--- BEGIN Given data ---

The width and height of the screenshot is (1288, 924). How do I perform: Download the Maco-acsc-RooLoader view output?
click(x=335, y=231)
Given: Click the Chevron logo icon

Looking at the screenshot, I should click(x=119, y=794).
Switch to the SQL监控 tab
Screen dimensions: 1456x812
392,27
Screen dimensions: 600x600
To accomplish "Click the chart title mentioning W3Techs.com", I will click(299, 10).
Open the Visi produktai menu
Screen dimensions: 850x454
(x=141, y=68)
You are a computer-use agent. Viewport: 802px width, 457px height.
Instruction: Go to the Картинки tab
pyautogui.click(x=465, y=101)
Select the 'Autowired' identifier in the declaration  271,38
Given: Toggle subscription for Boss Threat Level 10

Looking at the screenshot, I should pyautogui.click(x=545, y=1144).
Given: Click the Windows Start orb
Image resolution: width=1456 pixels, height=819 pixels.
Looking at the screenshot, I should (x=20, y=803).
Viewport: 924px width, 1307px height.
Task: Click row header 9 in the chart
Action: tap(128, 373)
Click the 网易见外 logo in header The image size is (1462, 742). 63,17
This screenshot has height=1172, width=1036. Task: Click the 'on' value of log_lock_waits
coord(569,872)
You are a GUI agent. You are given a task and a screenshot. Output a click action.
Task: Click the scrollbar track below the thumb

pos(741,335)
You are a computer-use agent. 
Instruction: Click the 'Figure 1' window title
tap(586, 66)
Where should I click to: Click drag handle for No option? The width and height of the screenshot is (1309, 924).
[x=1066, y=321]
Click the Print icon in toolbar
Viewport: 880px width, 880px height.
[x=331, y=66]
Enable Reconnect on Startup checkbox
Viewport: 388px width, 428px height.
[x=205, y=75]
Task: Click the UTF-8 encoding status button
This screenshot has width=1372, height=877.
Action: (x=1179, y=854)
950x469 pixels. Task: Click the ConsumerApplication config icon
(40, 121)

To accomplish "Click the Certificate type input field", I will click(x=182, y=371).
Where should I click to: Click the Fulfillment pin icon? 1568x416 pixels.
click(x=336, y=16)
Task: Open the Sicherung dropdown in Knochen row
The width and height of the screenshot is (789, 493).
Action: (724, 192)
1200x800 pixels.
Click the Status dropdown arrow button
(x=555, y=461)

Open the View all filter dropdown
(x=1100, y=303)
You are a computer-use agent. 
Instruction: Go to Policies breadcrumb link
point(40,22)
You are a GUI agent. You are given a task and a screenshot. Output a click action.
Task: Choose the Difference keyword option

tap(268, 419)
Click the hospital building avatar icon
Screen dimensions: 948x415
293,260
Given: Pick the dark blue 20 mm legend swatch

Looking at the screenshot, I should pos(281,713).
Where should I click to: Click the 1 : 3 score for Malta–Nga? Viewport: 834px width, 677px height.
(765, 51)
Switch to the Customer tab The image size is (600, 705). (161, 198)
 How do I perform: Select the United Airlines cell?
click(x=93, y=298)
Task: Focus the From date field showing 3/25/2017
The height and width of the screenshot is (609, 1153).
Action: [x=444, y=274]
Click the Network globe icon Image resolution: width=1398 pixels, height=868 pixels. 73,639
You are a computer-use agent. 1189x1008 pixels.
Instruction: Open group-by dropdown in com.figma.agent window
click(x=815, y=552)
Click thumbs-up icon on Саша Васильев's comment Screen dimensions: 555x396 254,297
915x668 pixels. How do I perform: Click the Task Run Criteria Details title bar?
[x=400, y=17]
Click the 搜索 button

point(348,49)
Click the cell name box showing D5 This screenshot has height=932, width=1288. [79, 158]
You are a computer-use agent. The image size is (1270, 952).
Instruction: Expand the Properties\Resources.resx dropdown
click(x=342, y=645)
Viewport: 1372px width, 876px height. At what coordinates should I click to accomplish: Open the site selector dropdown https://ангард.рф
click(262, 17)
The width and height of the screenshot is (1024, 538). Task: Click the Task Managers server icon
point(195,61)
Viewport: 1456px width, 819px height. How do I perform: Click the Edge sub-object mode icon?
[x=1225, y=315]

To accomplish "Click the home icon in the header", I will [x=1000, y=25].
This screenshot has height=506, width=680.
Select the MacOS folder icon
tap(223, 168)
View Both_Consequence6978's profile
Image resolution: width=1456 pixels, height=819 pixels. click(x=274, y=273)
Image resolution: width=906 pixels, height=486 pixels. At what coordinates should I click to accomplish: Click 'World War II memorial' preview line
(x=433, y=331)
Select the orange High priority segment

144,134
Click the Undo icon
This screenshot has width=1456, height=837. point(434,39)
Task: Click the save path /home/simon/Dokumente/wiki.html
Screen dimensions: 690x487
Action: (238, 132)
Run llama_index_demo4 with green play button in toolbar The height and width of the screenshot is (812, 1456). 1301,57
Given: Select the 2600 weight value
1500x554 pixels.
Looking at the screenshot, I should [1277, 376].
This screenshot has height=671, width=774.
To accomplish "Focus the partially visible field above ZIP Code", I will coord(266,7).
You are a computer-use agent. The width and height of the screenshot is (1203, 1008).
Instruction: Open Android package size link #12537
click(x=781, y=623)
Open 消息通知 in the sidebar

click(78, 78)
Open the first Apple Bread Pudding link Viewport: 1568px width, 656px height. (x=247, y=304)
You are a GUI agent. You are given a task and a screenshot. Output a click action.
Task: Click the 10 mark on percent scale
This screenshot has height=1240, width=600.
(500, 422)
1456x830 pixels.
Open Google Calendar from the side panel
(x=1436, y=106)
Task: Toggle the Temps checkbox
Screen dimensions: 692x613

--- END Given data ---

*Exercise aim*
Rename "Instruction" to "Command" wherever it occurs in the rows above, and write the rows out again with nothing else altered.

*Exercise output*
The width and height of the screenshot is (1288, 924). How do I perform: Download the Maco-acsc-RooLoader view output?
click(x=335, y=231)
Given: Click the Chevron logo icon

Looking at the screenshot, I should click(x=119, y=794).
Switch to the SQL监控 tab
Screen dimensions: 1456x812
392,27
Screen dimensions: 600x600
To accomplish "Click the chart title mentioning W3Techs.com", I will click(299, 10).
Open the Visi produktai menu
Screen dimensions: 850x454
(x=141, y=68)
You are a computer-use agent. Viewport: 802px width, 457px height.
Command: Go to the Картинки tab
pyautogui.click(x=465, y=101)
Select the 'Autowired' identifier in the declaration  271,38
Given: Toggle subscription for Boss Threat Level 10

Looking at the screenshot, I should pyautogui.click(x=545, y=1144).
Given: Click the Windows Start orb
Image resolution: width=1456 pixels, height=819 pixels.
Looking at the screenshot, I should (x=20, y=803).
Viewport: 924px width, 1307px height.
Task: Click row header 9 in the chart
Action: tap(128, 373)
Click the 网易见外 logo in header The image size is (1462, 742). 63,17
This screenshot has height=1172, width=1036. Task: Click the 'on' value of log_lock_waits
coord(569,872)
You are a GUI agent. You are given a task and a screenshot. Output a click action.
Task: Click the scrollbar track below the thumb

pos(741,335)
You are a computer-use agent. 
Command: Click the 'Figure 1' window title
tap(586, 66)
Where should I click to: Click drag handle for No option? The width and height of the screenshot is (1309, 924).
[x=1066, y=321]
Click the Print icon in toolbar
Viewport: 880px width, 880px height.
[x=331, y=66]
Enable Reconnect on Startup checkbox
Viewport: 388px width, 428px height.
[x=205, y=75]
Task: Click the UTF-8 encoding status button
This screenshot has width=1372, height=877.
Action: (x=1179, y=854)
950x469 pixels. Task: Click the ConsumerApplication config icon
(40, 121)

To accomplish "Click the Certificate type input field", I will click(x=182, y=371).
Where should I click to: Click the Fulfillment pin icon? 1568x416 pixels.
click(x=336, y=16)
Task: Open the Sicherung dropdown in Knochen row
The width and height of the screenshot is (789, 493).
Action: (724, 192)
1200x800 pixels.
Click the Status dropdown arrow button
(x=555, y=461)

Open the View all filter dropdown
(x=1100, y=303)
You are a computer-use agent. 
Command: Go to Policies breadcrumb link
point(40,22)
You are a GUI agent. You are given a task and a screenshot. Output a click action.
Task: Choose the Difference keyword option

tap(268, 419)
Click the hospital building avatar icon
Screen dimensions: 948x415
293,260
Given: Pick the dark blue 20 mm legend swatch

Looking at the screenshot, I should pos(281,713).
Where should I click to: Click the 1 : 3 score for Malta–Nga? Viewport: 834px width, 677px height.
(765, 51)
Switch to the Customer tab The image size is (600, 705). (161, 198)
 How do I perform: Select the United Airlines cell?
click(x=93, y=298)
Task: Focus the From date field showing 3/25/2017
The height and width of the screenshot is (609, 1153).
Action: [x=444, y=274]
Click the Network globe icon Image resolution: width=1398 pixels, height=868 pixels. 73,639
You are a computer-use agent. 1189x1008 pixels.
Command: Open group-by dropdown in com.figma.agent window
click(x=815, y=552)
Click thumbs-up icon on Саша Васильев's comment Screen dimensions: 555x396 254,297
915x668 pixels. How do I perform: Click the Task Run Criteria Details title bar?
[x=400, y=17]
Click the 搜索 button

point(348,49)
Click the cell name box showing D5 This screenshot has height=932, width=1288. [79, 158]
You are a computer-use agent. The image size is (1270, 952).
Command: Expand the Properties\Resources.resx dropdown
click(x=342, y=645)
Viewport: 1372px width, 876px height. At what coordinates should I click to accomplish: Open the site selector dropdown https://ангард.рф
click(262, 17)
The width and height of the screenshot is (1024, 538). Task: Click the Task Managers server icon
point(195,61)
Viewport: 1456px width, 819px height. How do I perform: Click the Edge sub-object mode icon?
[x=1225, y=315]

To accomplish "Click the home icon in the header", I will [x=1000, y=25].
This screenshot has height=506, width=680.
Select the MacOS folder icon
tap(223, 168)
View Both_Consequence6978's profile
Image resolution: width=1456 pixels, height=819 pixels. click(x=274, y=273)
Image resolution: width=906 pixels, height=486 pixels. At what coordinates should I click to accomplish: Click 'World War II memorial' preview line
(x=433, y=331)
Select the orange High priority segment

144,134
Click the Undo icon
This screenshot has width=1456, height=837. point(434,39)
Task: Click the save path /home/simon/Dokumente/wiki.html
Screen dimensions: 690x487
Action: (238, 132)
Run llama_index_demo4 with green play button in toolbar The height and width of the screenshot is (812, 1456). 1301,57
Given: Select the 2600 weight value
1500x554 pixels.
Looking at the screenshot, I should [1277, 376].
This screenshot has height=671, width=774.
To accomplish "Focus the partially visible field above ZIP Code", I will coord(266,7).
You are a computer-use agent. The width and height of the screenshot is (1203, 1008).
Command: Open Android package size link #12537
click(x=781, y=623)
Open 消息通知 in the sidebar

click(78, 78)
Open the first Apple Bread Pudding link Viewport: 1568px width, 656px height. (x=247, y=304)
You are a GUI agent. You are given a task and a screenshot. Output a click action.
Task: Click the 10 mark on percent scale
This screenshot has height=1240, width=600.
(500, 422)
1456x830 pixels.
Open Google Calendar from the side panel
(x=1436, y=106)
Task: Toggle the Temps checkbox
Screen dimensions: 692x613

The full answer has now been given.